EXERCISE REQUIREMENTS: Show all lines from the data that include the word "will".

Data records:
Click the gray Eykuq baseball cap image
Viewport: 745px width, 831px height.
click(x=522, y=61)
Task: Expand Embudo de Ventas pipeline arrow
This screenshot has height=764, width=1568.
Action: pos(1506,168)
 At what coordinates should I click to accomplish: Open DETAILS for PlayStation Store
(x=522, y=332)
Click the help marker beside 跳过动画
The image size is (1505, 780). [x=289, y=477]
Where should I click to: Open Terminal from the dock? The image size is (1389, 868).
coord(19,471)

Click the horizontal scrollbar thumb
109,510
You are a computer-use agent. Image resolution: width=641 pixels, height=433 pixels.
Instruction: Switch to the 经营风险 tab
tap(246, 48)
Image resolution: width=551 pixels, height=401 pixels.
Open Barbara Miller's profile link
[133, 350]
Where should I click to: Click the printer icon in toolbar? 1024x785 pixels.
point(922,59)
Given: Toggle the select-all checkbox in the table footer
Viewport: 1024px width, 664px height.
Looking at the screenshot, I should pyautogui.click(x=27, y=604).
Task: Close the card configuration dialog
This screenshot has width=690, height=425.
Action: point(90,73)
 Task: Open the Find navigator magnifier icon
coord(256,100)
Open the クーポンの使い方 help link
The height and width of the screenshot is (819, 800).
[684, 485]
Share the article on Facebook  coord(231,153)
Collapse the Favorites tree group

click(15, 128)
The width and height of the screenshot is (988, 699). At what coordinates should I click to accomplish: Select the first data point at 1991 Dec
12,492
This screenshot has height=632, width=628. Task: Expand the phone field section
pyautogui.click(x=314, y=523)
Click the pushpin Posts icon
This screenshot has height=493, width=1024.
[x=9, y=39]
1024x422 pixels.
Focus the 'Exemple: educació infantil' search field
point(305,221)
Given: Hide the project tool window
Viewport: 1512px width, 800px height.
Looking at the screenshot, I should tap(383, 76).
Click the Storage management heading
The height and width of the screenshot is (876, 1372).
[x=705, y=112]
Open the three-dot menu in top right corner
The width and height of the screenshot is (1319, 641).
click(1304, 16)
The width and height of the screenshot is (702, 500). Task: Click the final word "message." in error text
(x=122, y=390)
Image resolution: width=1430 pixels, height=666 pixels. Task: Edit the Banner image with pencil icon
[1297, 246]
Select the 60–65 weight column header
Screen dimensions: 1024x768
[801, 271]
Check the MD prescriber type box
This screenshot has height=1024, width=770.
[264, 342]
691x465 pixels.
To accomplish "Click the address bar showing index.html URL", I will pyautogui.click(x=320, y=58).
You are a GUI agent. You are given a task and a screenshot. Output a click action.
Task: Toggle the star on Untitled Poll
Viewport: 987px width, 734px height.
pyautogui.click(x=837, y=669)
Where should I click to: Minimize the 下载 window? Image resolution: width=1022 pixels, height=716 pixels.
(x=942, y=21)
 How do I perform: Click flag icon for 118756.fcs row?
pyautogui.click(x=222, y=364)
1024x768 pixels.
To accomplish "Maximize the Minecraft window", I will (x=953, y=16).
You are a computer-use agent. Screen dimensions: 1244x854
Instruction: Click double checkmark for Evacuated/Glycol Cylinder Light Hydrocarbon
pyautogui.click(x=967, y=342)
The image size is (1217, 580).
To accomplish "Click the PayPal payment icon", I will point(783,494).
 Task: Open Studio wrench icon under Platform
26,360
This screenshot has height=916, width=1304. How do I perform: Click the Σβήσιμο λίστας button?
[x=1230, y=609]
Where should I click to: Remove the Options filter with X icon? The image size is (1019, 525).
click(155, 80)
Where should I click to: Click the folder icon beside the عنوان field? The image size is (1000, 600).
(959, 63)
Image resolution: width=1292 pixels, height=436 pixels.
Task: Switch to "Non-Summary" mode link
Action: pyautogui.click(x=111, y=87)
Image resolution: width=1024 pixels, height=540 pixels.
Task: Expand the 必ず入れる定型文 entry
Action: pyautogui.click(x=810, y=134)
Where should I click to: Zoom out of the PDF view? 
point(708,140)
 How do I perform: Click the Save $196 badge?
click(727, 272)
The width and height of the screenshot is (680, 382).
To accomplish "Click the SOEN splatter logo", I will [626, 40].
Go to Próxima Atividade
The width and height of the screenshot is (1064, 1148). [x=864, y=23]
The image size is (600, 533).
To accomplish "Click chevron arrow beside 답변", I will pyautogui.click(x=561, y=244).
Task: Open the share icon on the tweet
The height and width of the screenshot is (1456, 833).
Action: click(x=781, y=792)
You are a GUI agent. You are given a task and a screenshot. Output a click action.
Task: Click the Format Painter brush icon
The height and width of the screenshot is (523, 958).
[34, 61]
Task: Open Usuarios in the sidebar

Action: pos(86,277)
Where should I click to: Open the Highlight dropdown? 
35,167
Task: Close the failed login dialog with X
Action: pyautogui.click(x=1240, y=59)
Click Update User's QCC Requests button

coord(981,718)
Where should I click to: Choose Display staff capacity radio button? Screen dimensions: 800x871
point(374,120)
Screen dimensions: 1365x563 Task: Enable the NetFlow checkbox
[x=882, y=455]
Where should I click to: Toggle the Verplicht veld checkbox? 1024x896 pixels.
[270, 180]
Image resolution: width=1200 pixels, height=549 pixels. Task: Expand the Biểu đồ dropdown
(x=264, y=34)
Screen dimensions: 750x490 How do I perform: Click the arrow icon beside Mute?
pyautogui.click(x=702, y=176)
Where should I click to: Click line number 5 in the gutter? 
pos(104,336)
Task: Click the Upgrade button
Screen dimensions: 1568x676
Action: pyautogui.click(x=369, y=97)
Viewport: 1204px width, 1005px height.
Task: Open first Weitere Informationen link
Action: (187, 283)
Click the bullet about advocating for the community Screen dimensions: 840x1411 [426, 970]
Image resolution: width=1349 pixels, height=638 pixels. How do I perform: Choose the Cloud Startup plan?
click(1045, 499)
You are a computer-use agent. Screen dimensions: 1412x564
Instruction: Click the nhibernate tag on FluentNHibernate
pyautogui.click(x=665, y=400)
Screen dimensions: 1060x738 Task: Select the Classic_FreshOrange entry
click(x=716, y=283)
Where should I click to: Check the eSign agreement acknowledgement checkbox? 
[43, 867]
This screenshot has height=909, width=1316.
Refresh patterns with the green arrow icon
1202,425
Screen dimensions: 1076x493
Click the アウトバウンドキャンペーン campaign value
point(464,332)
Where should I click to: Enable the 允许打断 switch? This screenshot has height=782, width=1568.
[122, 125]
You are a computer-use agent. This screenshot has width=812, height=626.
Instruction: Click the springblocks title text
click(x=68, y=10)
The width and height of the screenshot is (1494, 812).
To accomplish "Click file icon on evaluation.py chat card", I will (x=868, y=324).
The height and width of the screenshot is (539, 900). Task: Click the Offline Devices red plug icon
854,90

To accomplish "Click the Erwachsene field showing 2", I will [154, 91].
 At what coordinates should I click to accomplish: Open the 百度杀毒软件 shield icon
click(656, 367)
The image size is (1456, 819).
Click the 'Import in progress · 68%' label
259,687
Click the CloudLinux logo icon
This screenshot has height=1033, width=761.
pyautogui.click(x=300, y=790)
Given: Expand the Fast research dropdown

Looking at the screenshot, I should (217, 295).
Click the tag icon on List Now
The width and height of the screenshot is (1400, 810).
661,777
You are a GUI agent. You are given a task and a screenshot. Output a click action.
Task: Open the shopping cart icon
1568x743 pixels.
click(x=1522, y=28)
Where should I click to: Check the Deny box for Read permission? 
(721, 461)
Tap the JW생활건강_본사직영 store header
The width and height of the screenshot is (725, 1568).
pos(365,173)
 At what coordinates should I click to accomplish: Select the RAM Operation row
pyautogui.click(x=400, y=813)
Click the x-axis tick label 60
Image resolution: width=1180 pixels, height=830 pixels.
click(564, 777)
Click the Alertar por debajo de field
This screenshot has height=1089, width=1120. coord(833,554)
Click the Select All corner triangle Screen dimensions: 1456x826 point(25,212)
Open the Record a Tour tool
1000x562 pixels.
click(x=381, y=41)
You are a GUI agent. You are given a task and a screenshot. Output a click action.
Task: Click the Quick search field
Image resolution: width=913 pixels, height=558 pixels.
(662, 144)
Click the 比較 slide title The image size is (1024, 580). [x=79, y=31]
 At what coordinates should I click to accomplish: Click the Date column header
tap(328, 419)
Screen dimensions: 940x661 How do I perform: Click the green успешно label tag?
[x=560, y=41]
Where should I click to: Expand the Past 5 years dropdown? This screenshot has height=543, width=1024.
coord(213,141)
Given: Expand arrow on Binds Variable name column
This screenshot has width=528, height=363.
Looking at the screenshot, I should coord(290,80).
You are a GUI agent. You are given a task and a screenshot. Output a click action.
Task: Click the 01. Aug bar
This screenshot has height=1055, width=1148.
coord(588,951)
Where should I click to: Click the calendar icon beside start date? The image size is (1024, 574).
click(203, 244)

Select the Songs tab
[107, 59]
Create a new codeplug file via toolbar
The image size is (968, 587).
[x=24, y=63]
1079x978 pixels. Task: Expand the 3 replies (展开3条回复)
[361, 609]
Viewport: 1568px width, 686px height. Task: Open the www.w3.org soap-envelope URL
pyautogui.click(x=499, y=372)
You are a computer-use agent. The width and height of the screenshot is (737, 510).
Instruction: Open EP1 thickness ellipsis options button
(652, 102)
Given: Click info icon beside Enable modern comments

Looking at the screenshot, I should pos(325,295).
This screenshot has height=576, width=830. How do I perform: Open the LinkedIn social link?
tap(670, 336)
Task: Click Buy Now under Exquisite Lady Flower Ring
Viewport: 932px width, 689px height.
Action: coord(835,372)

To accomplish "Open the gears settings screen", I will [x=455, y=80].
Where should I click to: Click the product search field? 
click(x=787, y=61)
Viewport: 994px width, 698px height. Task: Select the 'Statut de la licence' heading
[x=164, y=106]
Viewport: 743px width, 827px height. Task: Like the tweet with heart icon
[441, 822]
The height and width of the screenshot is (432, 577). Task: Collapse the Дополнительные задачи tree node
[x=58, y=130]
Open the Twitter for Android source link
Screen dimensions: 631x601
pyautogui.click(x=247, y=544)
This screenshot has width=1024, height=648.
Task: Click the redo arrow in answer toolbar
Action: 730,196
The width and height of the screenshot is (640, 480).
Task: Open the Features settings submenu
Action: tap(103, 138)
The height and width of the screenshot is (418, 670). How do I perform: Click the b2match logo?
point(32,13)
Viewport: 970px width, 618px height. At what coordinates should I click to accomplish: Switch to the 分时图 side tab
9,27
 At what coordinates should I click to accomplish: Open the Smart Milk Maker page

WRITTEN ANSWER:
To accomplish "Click the address bar showing index.html URL", I will pyautogui.click(x=320, y=58).
To accomplish "Maximize the Minecraft window", I will (x=953, y=16).
To accomplish "Click the PayPal payment icon", I will point(783,494).
To accomplish "Click the SOEN splatter logo", I will [626, 40].
To accomplish "Click chevron arrow beside 답변", I will pyautogui.click(x=561, y=244).
To accomplish "Click file icon on evaluation.py chat card", I will (x=868, y=324).
To accomplish "Click the Erwachsene field showing 2", I will [154, 91].
To accomplish "Open the gears settings screen", I will [x=455, y=80].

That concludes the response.